Federico Fubini, Corriere della Sera 28/12/2012, 28 dicembre 2012
I PROTAGONISTI SUI TITOLI DI STATO? LE BANCHE
Se i piccoli risparmiatori hanno guadagnato bene sui Btp nel 2012, possono ringraziare una categoria che non amano molto: i banchieri. Anche quest’anno gli istituti italiani sono stati protagonisti nel mercato dei titoli di Stato. Non lo sono stati altrettanto nel credito alle famiglie o alle imprese, ma questa in parte è solo l’altra faccia della stessa medaglia. L’ultimo bollettino «Moneta e banche» della Banca d’Italia conferma una tendenza in accelerazione da anni. Le banche italiane sono sempre più investite in titoli del Tesoro. A ottobre di quest’anno (ultimi dati) la loro esposizione in Bot, Cct, Btp e Ctz era a 340 miliardi di euro, un aumento di 132 miliardi — del 63% — rispetto allo stesso mese di un anno fa. Anche negli ultimi mesi la propensione delle banche a comprare obbligazioni pubbliche si è accentuata: da agosto a ottobre la loro esposizione è cresciuta di 24 miliardi. Ormai la salute delle banche e quella dello Stato sono legate a doppio filo, in una condizione di dipendenza reciproca. Nel frattempo, gli istituti hanno ridotto il credito alle imprese e alle famiglie. L’Abi, Associazione bancaria italiana, registra a ottobre 2012 un calo annuo del 3,9% dei prestiti alle aziende; gli impieghi a favore del settore privato sono scesi di circa 42 miliardi in dodici mesi. Insomma le banche offrono sempre più credito allo Stato (facendo salire il valore dei Btp) mentre ne concedono meno alle imprese e alle famiglie (contribuendo alla recessione). I due fenomeni sono legati? Solo in parte, sì. Non perché gli istituti rischino di esaurire le risorse comprando obbligazioni statali, dato che la liquidità per loro da parte della Banca centrale europea resta potenzialmente illimitata. Piuttosto, guadagnando con i Btp, le banche sembrano impegnate a cercar di coprire le perdite sui crediti alle imprese. Secondo l’Abi l’aumento delle sofferenze su crediti ai privati è stato di 17 miliardi in un anno (più 16,6%). Anche per questo nel 2012 gli istituti hanno aumentato l’esposizione in titoli sovrani, cercando di guadagnare sugli alti rendimenti.
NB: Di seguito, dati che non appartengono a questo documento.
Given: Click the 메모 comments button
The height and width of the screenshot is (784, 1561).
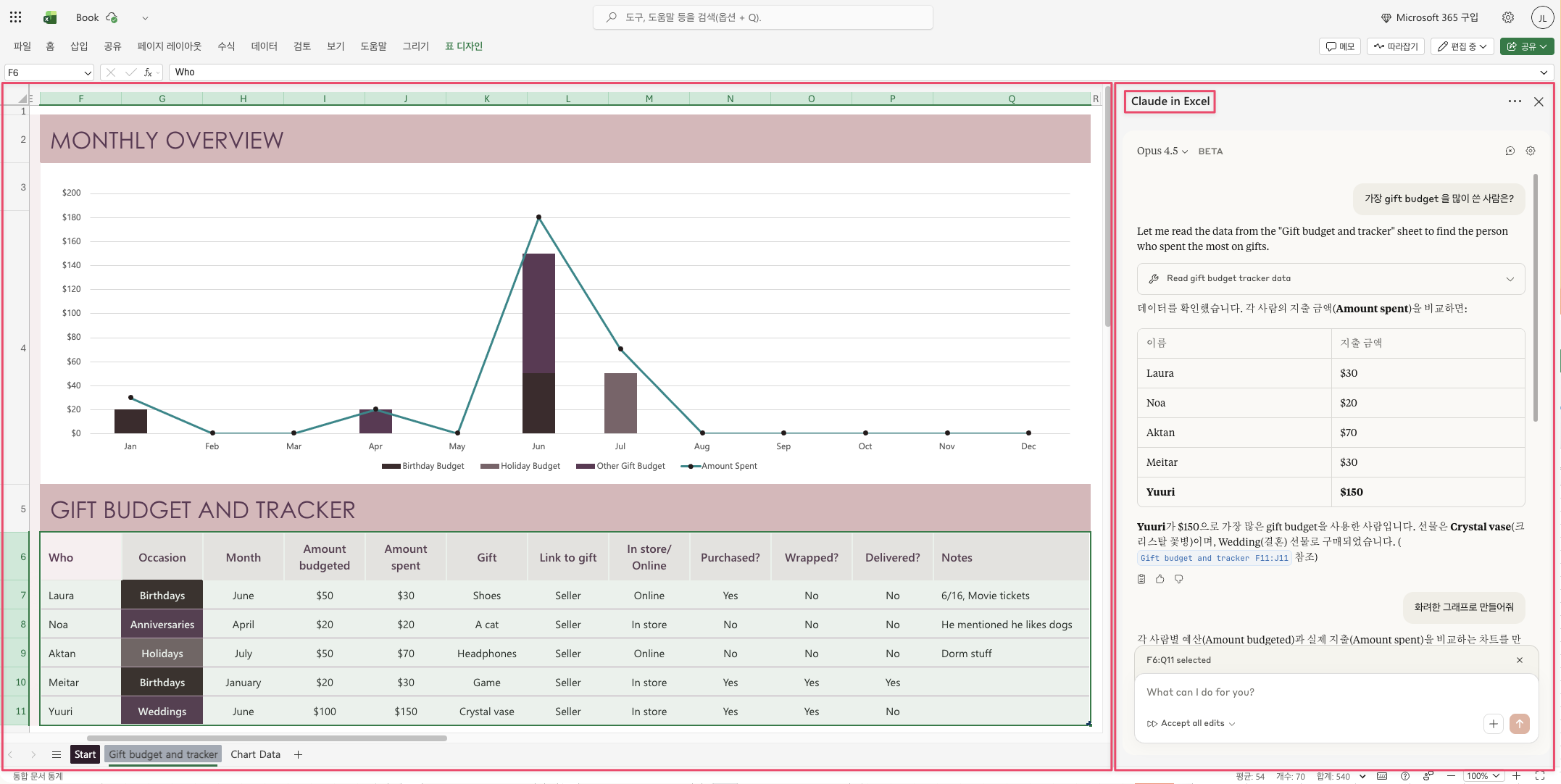Looking at the screenshot, I should point(1339,46).
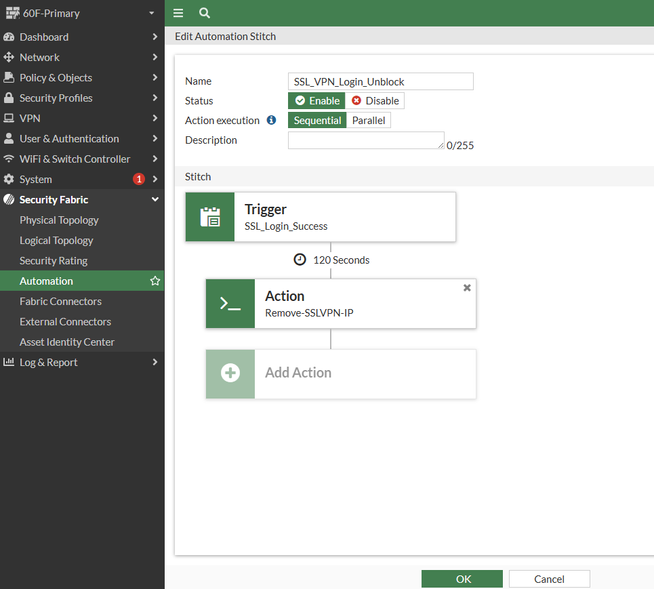Favorite the Automation page with star icon
The image size is (654, 589).
click(155, 281)
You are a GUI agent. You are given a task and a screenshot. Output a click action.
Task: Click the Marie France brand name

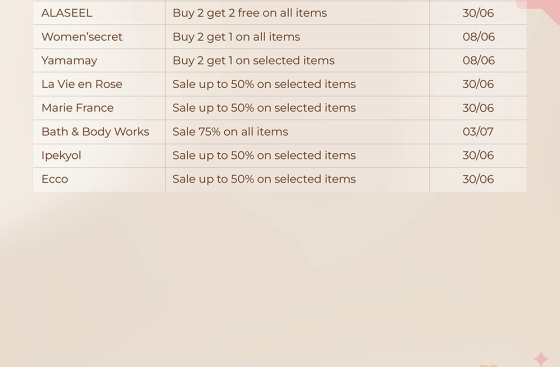pyautogui.click(x=78, y=108)
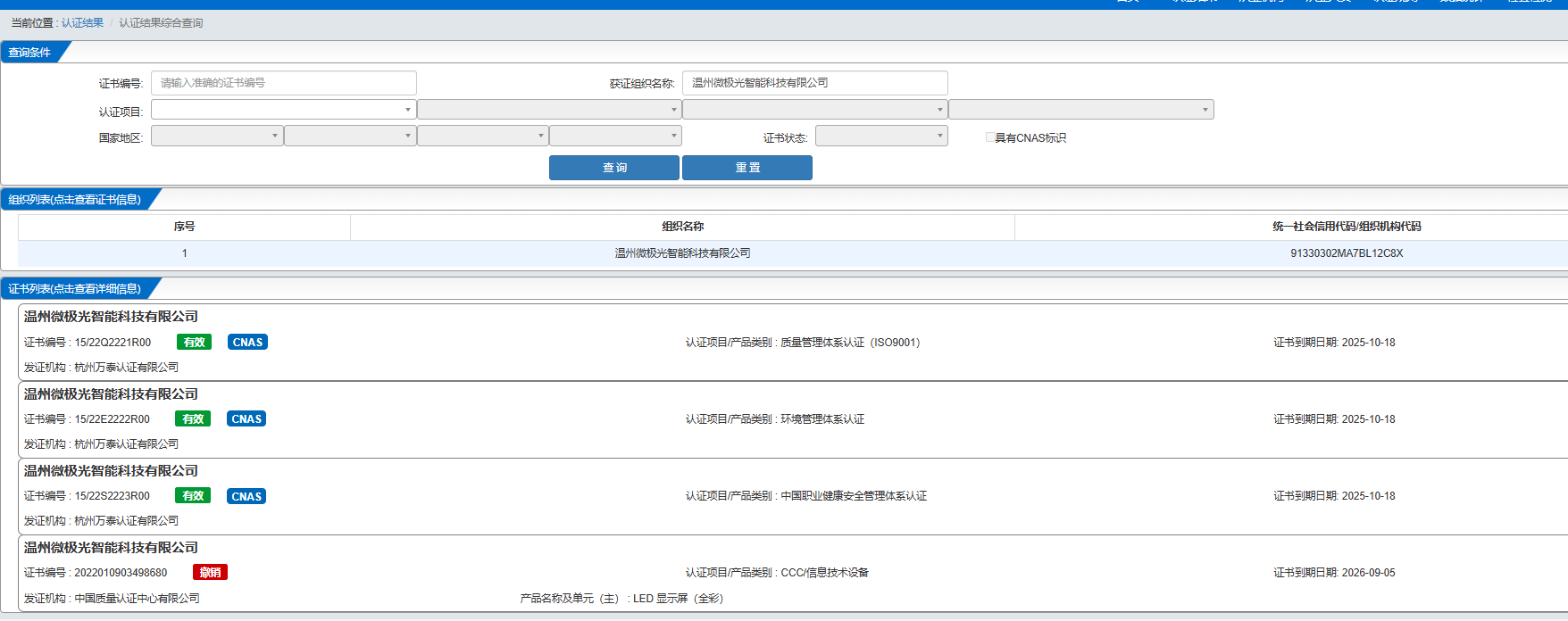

Ma poiché sono rimasti prudenti e hanno puntato su scadenze in media non molto oltre i tre anni — la stessa durata a cui si sono finanziati in Bce — nel 2012 devono aver avuto in aggregato plusvalenze di due o tre miliardi in più con i nuovi bond messi in bilancio. Se è questa la strada scelta per compensare le sofferenze e far ripartire il credito, servirà ancora un bel po’ di tempo.